- [Instructions for the task]: Reproduce every listing below, substituting "screen capture" for each occurrence of "screenshot" and leaving all other text unchanged. Omit the pictures from your answer.

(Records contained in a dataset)
════════

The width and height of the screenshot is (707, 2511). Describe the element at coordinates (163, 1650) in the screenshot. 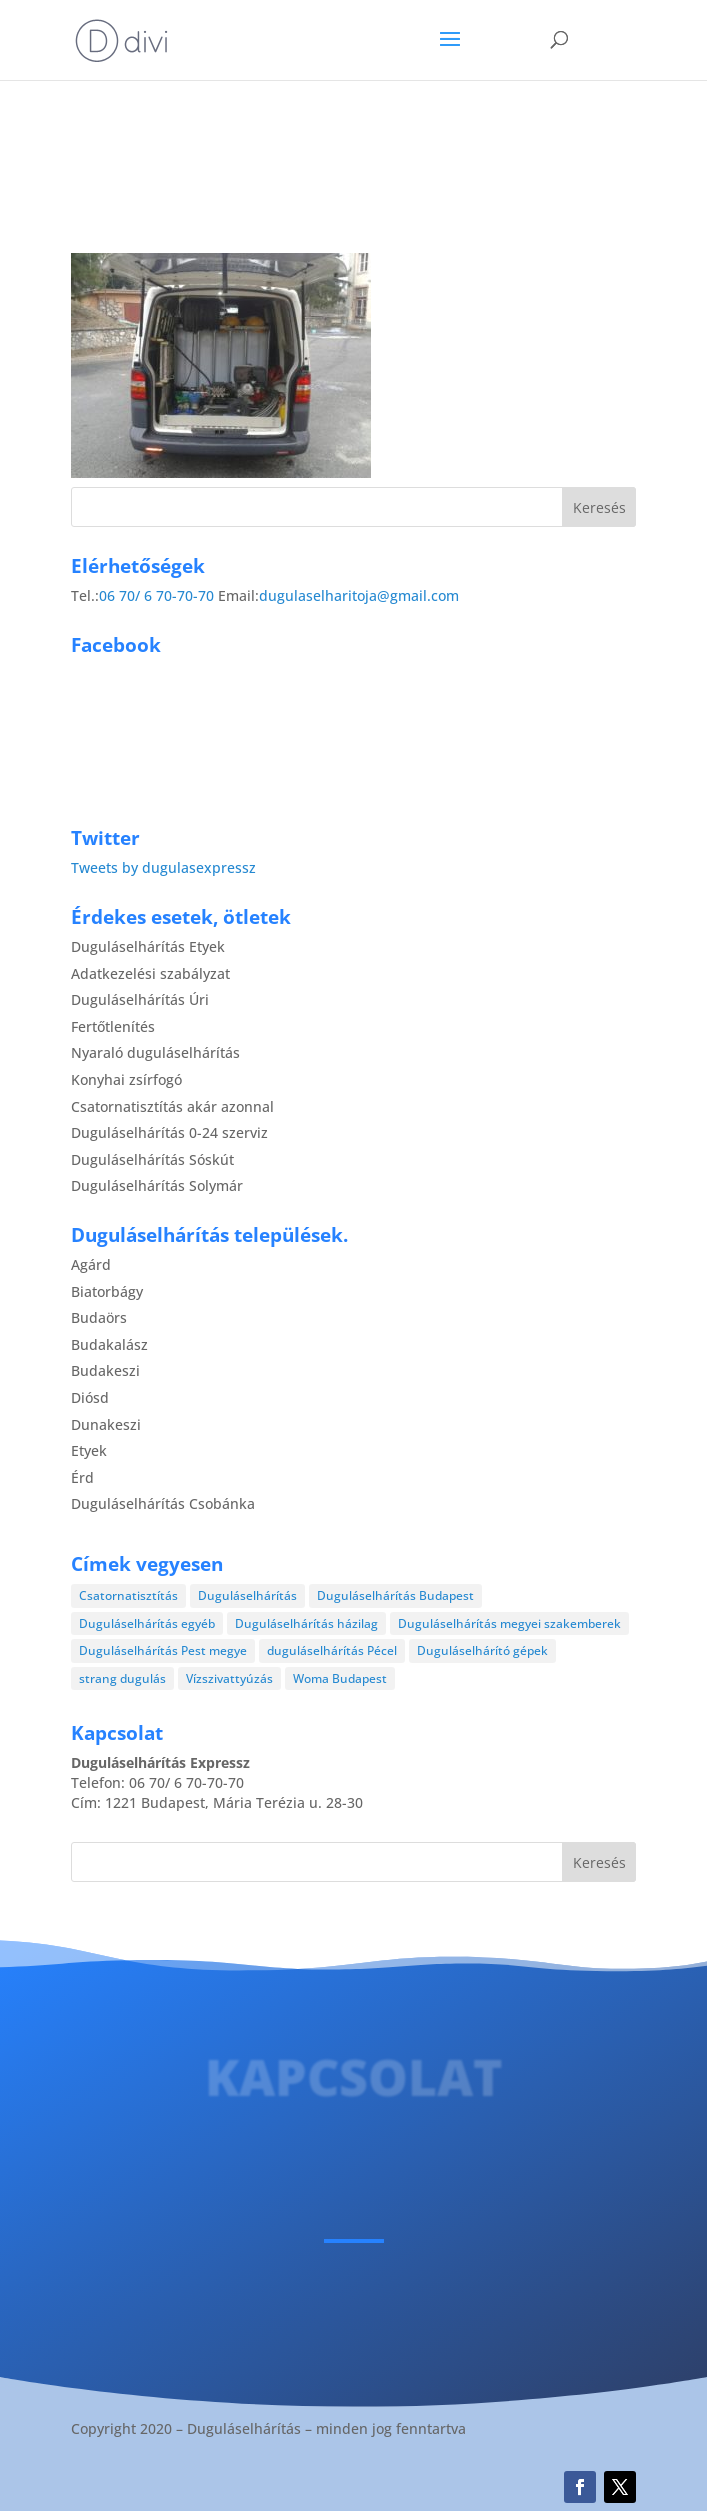

I see `Duguláselhárítás Pest megye [Duguláselhárítás Pest megye (4 elem)]` at that location.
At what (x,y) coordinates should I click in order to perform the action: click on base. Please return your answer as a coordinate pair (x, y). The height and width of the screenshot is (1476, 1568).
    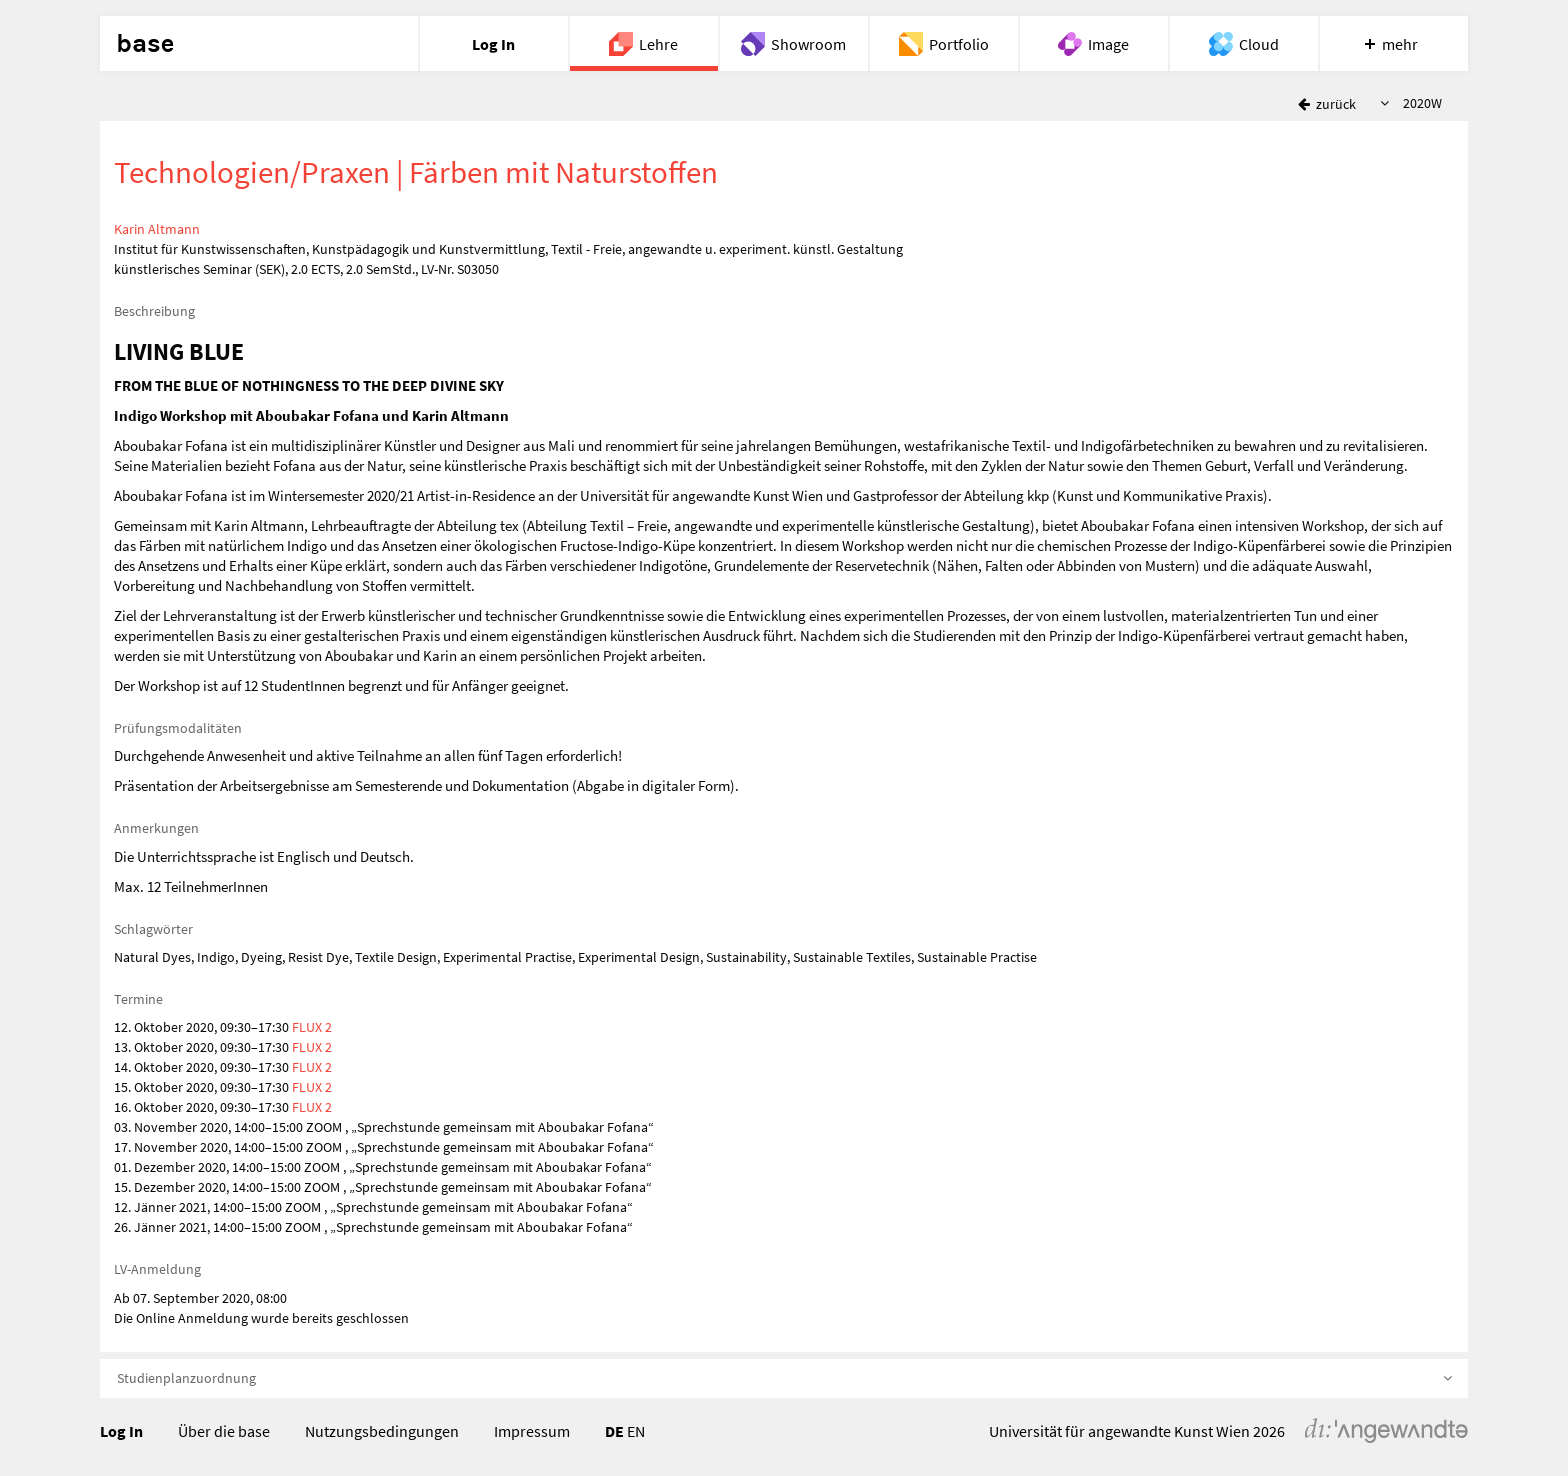
    Looking at the image, I should click on (145, 44).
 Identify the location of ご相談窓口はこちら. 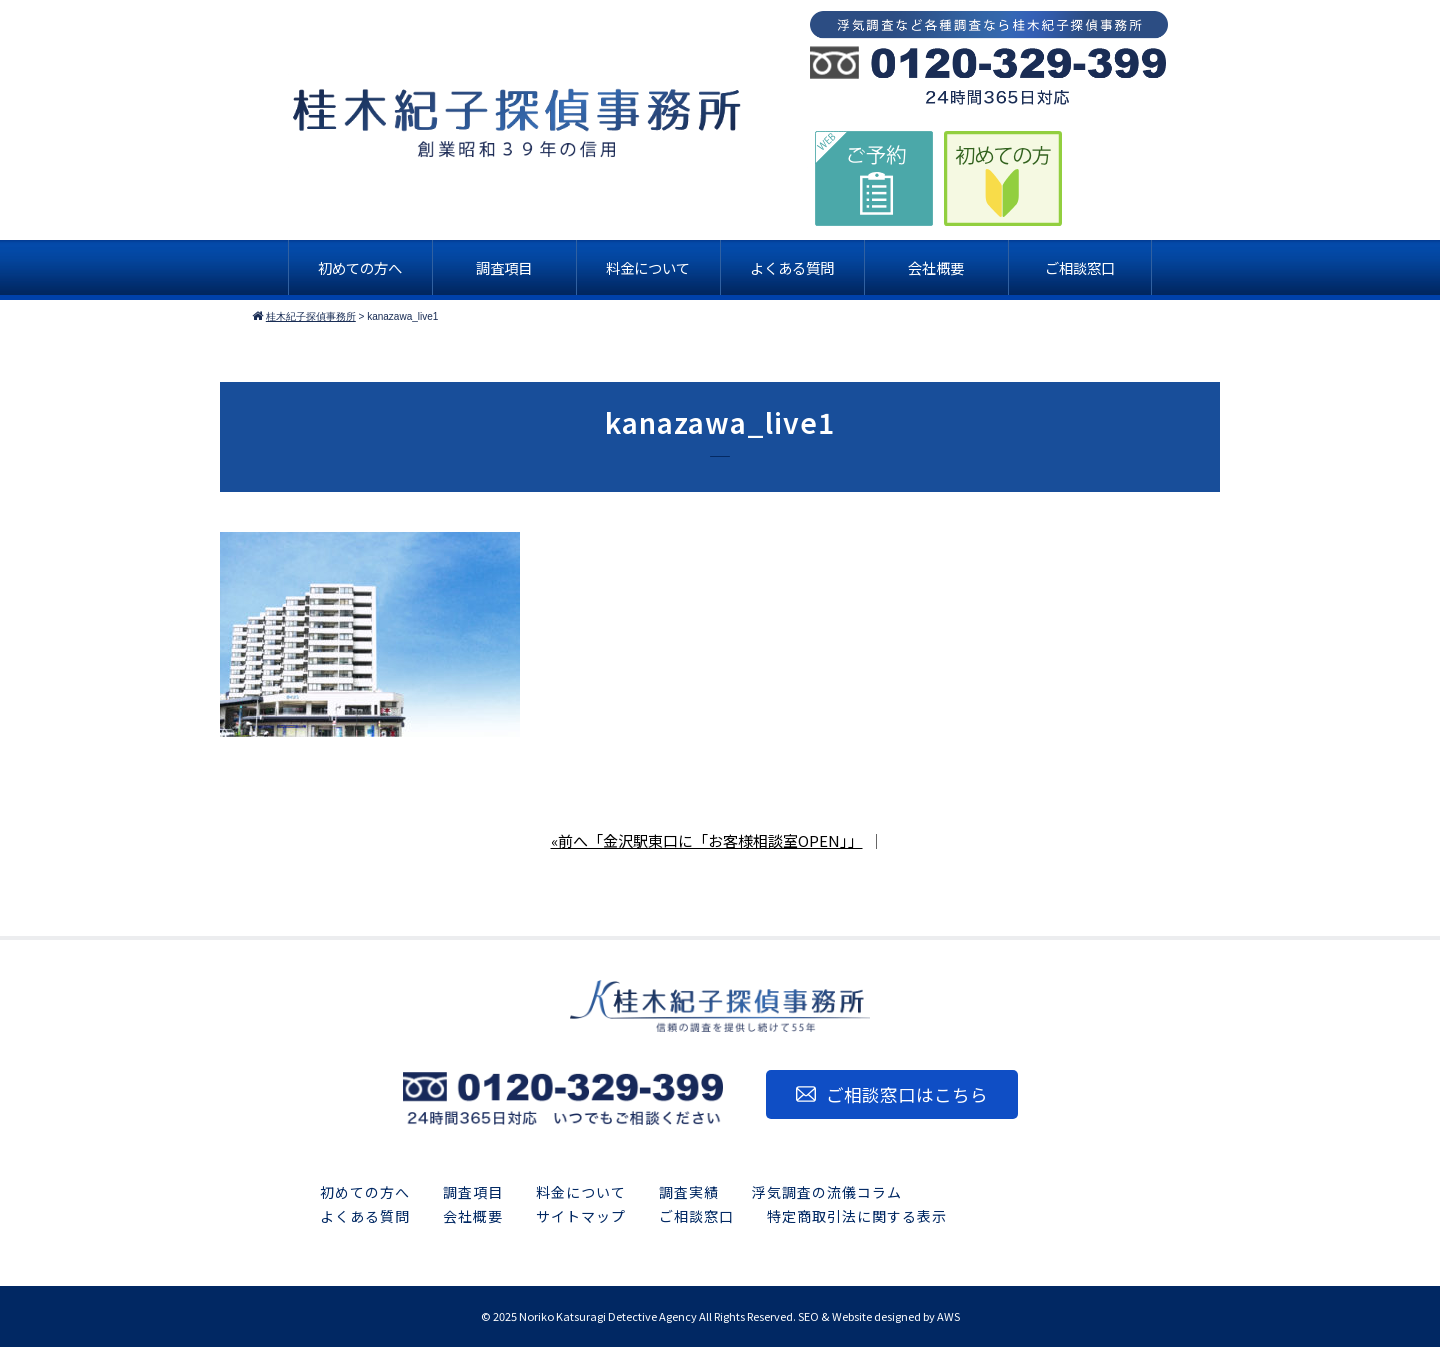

════════

- [Reply]:
The width and height of the screen capture is (707, 2511). Describe the element at coordinates (163, 1650) in the screen capture. 

I see `Duguláselhárítás Pest megye [Duguláselhárítás Pest megye (4 elem)]` at that location.
At what (x,y) coordinates should I click in order to perform the action: click on base. Please return your answer as a coordinate pair (x, y). The height and width of the screen capture is (1476, 1568).
    Looking at the image, I should click on (145, 44).
 Identify the location of ご相談窓口はこちら. 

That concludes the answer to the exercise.